• [Text shown]
--------
Understanding Cardinality and Custom Dimensions in Google Analytics 4

| | 3 min read
New Custom Dimension - GA4

When you create custom dimensions, you see a warning about the problem of cardinality or unique values in custom dimensions.

Creating a custom dimension with a high number of unique values may negatively impact your reports. Be sure to follow best practices when creating custom dimensions. 

We have implemented GA4 and set up custom dimensions for many customers. This article attempts to demystify the warning about cardinality/high number of unique values1 in a custom dimension.

What is Cardinality in GA4?

Cardinality refers to the number of distinct values that a dimension can have. In GA4, it's essential to understand cardinality when creating custom dimensions because it can impact reporting.



High Cardinality Dimension

A dimension with high cardinality has a large number of distinct values. An example of a high cardinality dimension is the product ID. If you have a website that publishes hundreds or thousands of products, each product would have a unique ID. If you set up product ID as a custom dimension, it would have thousands of distinct values. Other high cardinality dimensions include page path, time of day, and publication timestamp. Google considers dimensions with more than 500 unique values as a high cardinality dimension.
--------
• [Information supplied]
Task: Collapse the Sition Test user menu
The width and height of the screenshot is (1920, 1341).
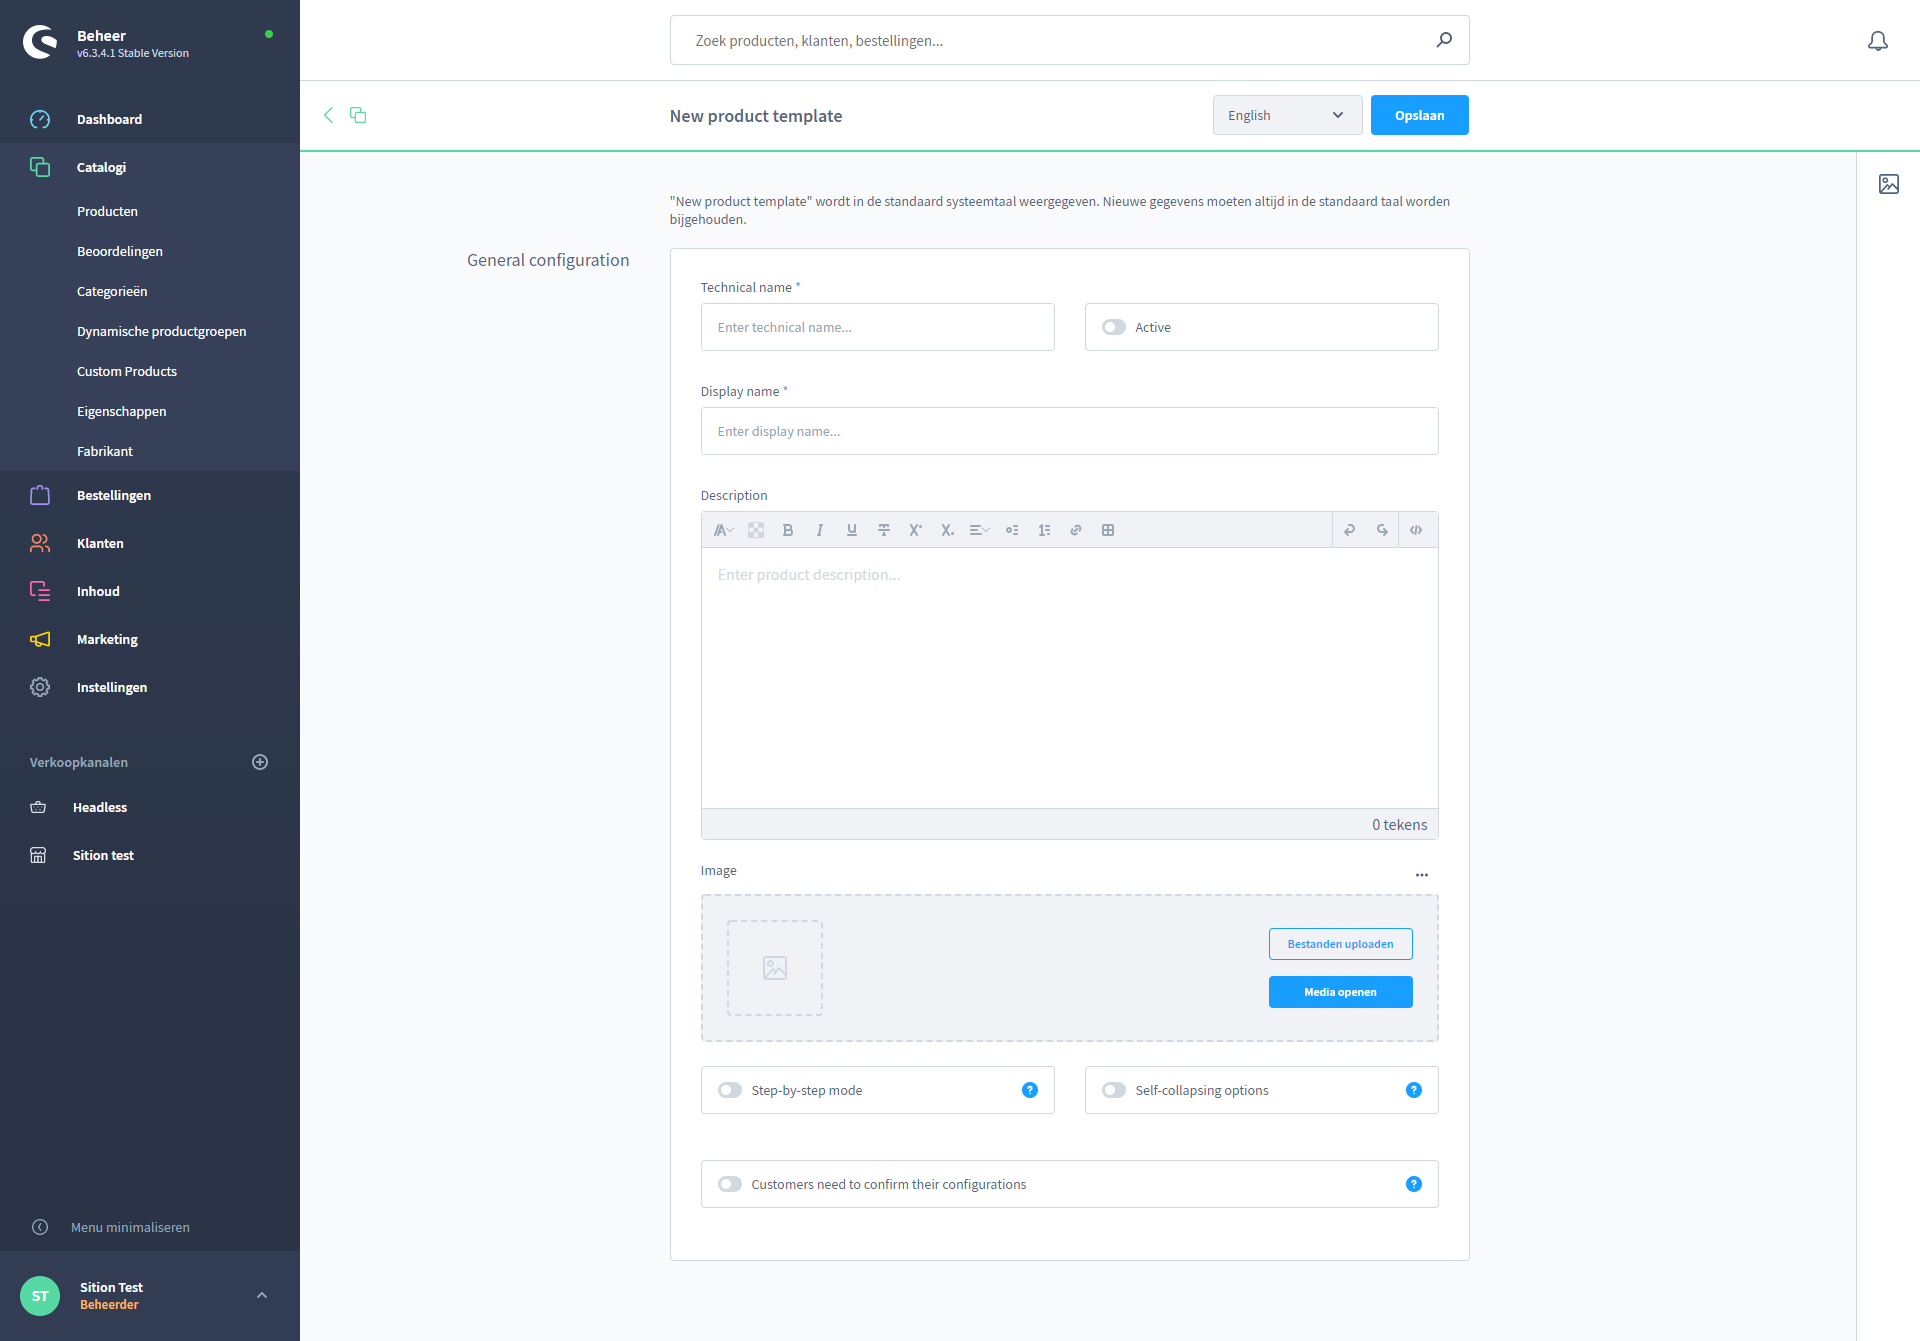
--------
• [Required tasks]
**A.** In the article on cardinality in GA4, how many unique values does a dimension need before Google treats it as high cardinality?
**B.** Using the article on cardinality in GA4, explain why product ID counts as a high cardinality dimension.
**C.** Pick up the article on cardinality in GA4 after its last sentence and write the next part.

• [Per-task outputs]
**A.** More than 500 unique values.

**B.** Each product on a site has its own unique ID. A site that publishes hundreds or thousands of products would therefore give a product ID custom dimension thousands of distinct values.

**C.**
Why Cardinality Matters for Custom Dimensions in GA4

When you create a custom dimension in GA4, it's essential to consider the dimension's cardinality. If you set up a high cardinality dimension, the chance that you will end up with row limits in reports and start seeing the (other) row where google analytics automatically groups the additional rows into one row and show the aggregated result. This will also affect exploration reports, where you will see a representative sample of your data instead of full data. 

Best Practices for Cardinality and Custom Dimensions in GA4

When creating custom dimensions in GA4, following best practices to ensure accurate reporting and optimal platform performance is important. Here are some tips for working with cardinality and custom dimensions:

  1. Use low cardinality dimensions whenever possible. Low cardinality dimensions have few distinct values. Using these dimensions can help you avoid issues with reporting. Examples of low cardinality events include content category, user membership status, and author.
  2. Consider analyzing the data in BigQuery instead of the GA4 platform if using a high cardinality dimension. This approach can help you avoid issues with platform performance.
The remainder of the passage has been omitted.